Brief:
From the entries below, work out how many lines contain the string "Open"; answer with the number alone.

Provided information:
* * * * * * * * *

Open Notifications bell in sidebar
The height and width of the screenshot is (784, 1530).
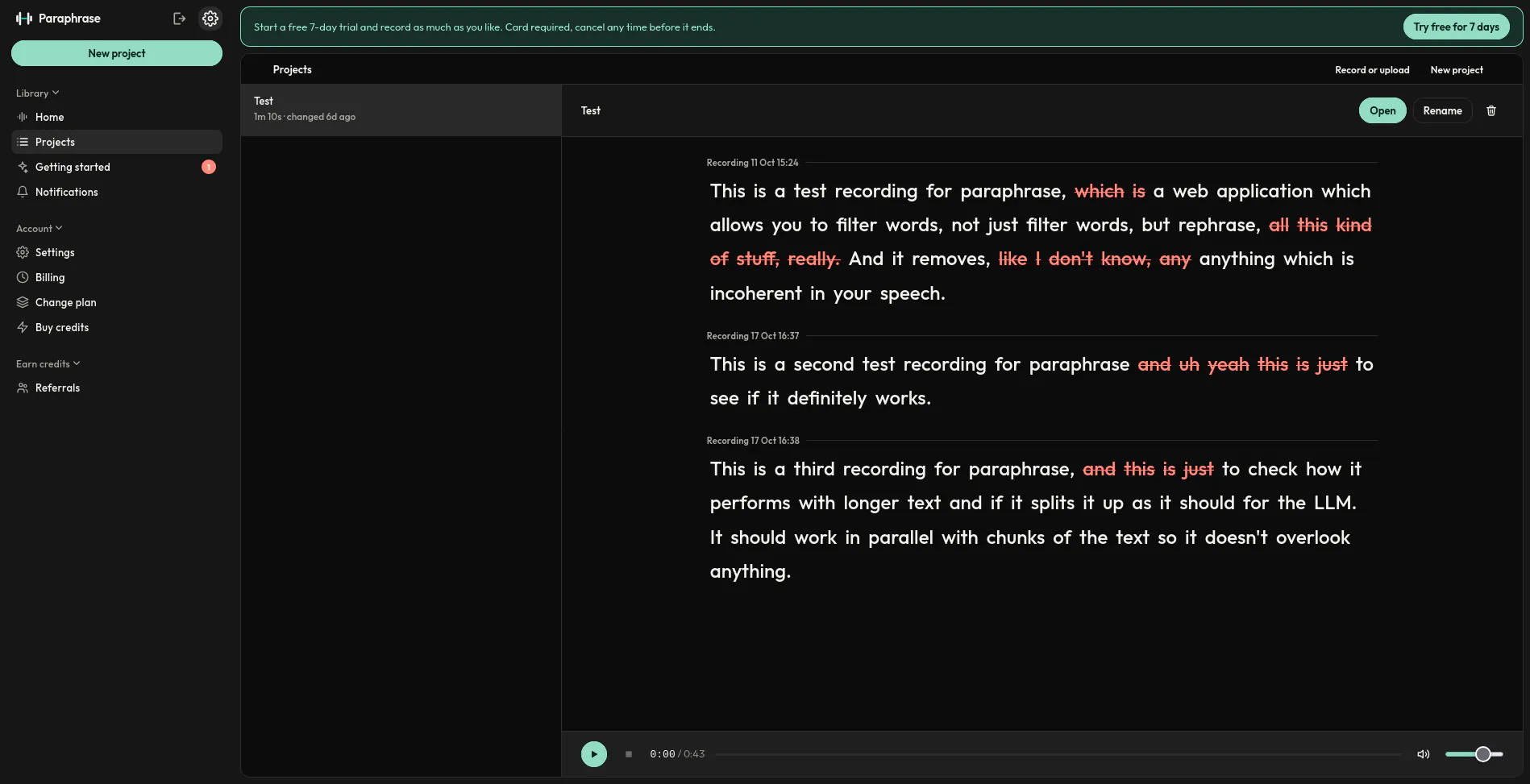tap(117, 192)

* * * * * * * * *

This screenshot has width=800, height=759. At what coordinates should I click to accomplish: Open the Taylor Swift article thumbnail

* * * * * * * * *

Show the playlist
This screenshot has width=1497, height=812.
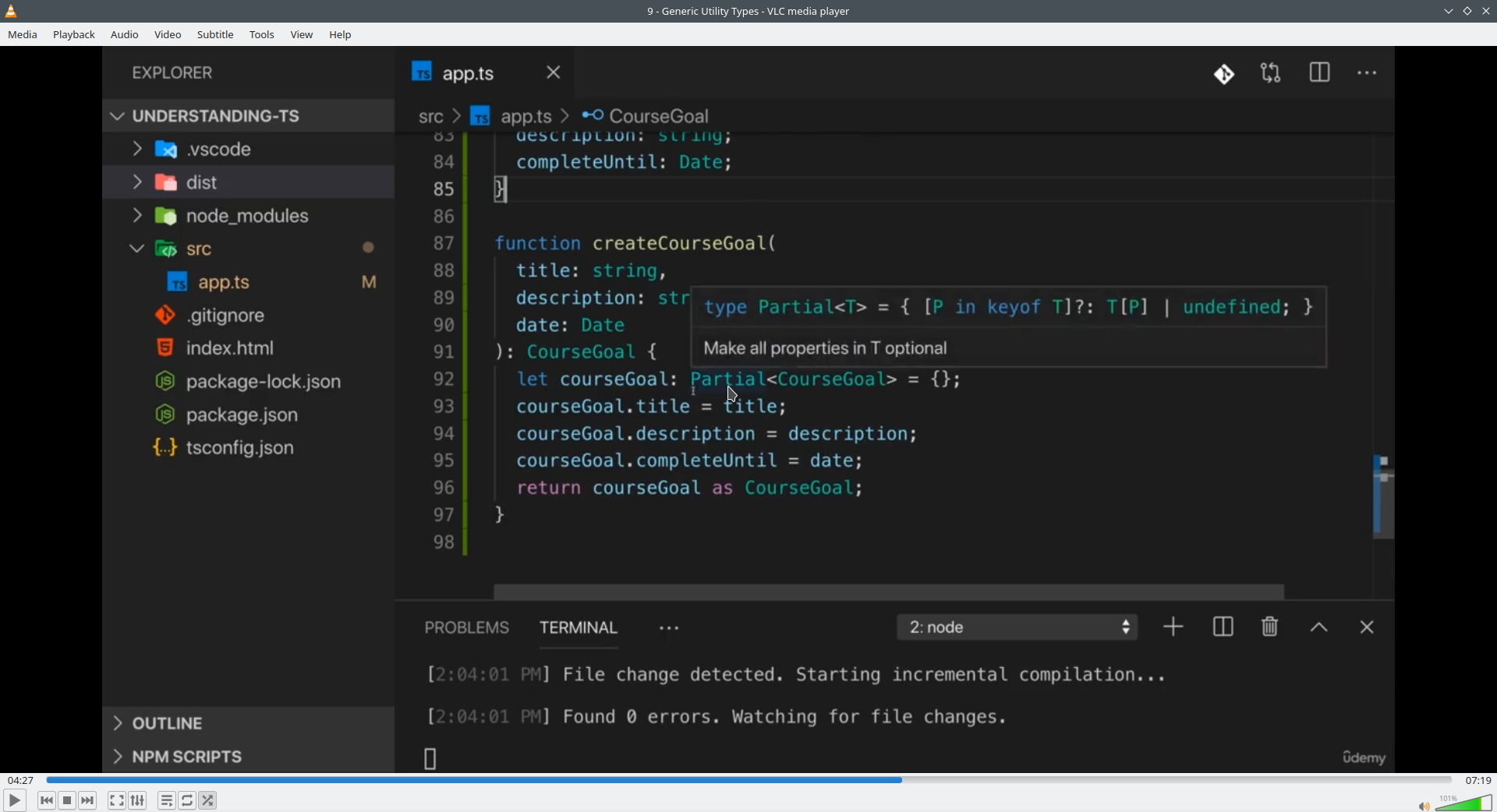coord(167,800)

* * * * * * * * *

Task output:
2